Suddenly, I felt as if Leigh might be trying to play me. Had she realized that we might have heard her on the walkie-talkie, fighting with Solder? Was she using me to create a back story she could refer to if the police’s interest in her increased?
I
nodded, however, as if I understood completely. After all, anyone who has ever been in a relationship that’s flopped has had that moment where you know something isn’t quite right.
“Do you have any idea what he was holding back on?” I said.
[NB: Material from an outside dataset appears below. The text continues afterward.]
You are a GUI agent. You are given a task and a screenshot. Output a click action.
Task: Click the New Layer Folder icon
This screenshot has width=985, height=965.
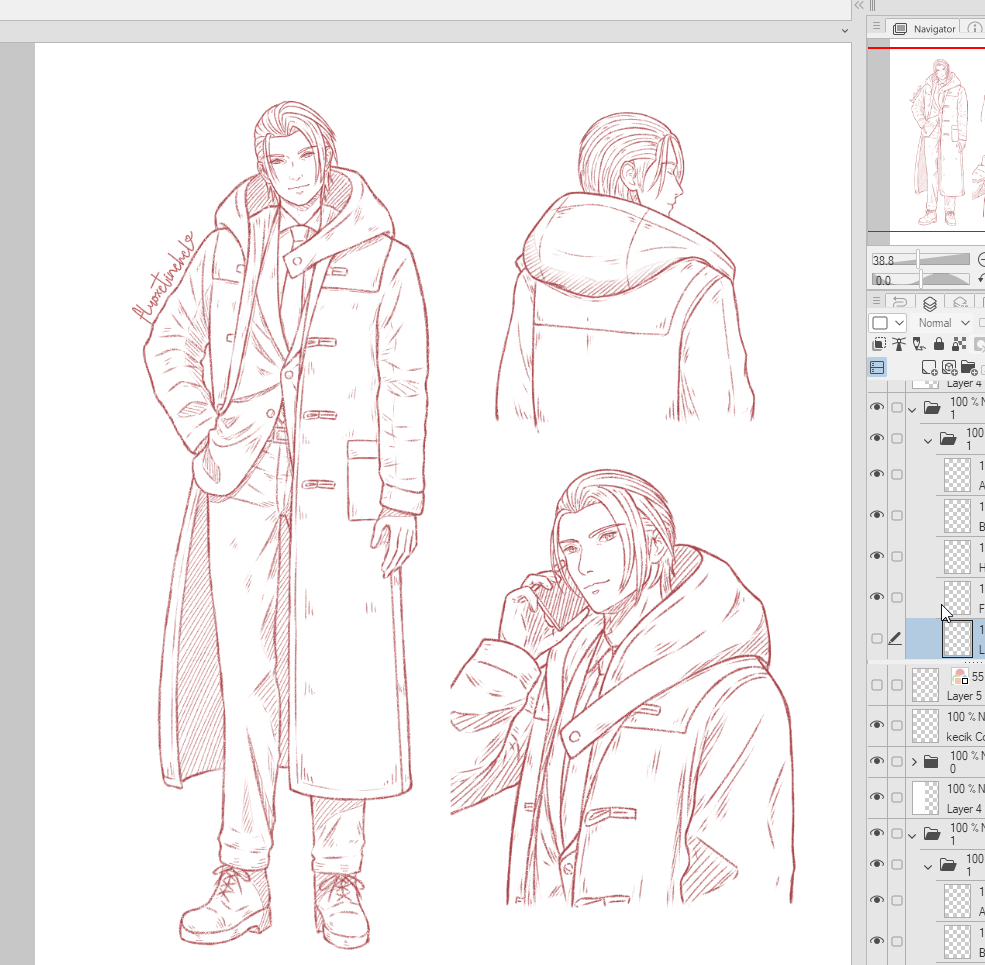(x=967, y=368)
“No,” she said. “This morning, I walked in on him in our room, and he was on the phone. He was smiling. But when he saw me come in, he quickly hung up. I asked him who he’d been talking to, and he said it was about the excavation, but I just didn’t believe him. I mean, I doubt it has anything to do with someone murdering him. Right? He was smiling. He didn’t look scared. He just seemed... deceitful.”
“Right now, I think anything that could be a clue, or even lead to a clue, is important to think about. You should keep doing what you’re doing. And you should tell the police.”
“Why did we take this stupid job?” she said. “It’s my fault. I’ve been telling Robbie that we needed to step into the limelight. Robbie was a genius, but he wasn’t ambitious enough. He knew I’d be angry if he didn’t agree to explore the well. And now he’s dead because of it.”
“I think they’re going to kick me out of here soon,” I said. “You should try to get some rest. But I do have one more question.”
“What?” she said.
“What was on the map?” I said.
“A picture of the island, I think. There were a couple of X marks and a phrase across the top. I never really examined it,” she said.
“Did you bring it up from the well with you?” I asked.
“No,” she said. “It was with Solder. We were going to bring it up after I got the new batteries. Why?”
“I wanted to see it,” I said.
“Well, I’m going back down the well tomorrow,” she said. “I spoke with the Historical Association and the police. They said that as long as I’m the only one on-site, along with your officer friend, then I can. I’ll take a look for it then.”
“You’re very brave,” I said.
I gave Leigh one more hug, pulled the covers up over her, and slipped behind the curtain into the rest of the Emergency Room. The nurses at the station looked up when I appeared from behind the curtain, as if to see if I’d gathered any good intel, but I kept my word to Leigh. I smiled but said nothing. Then I headed out the door.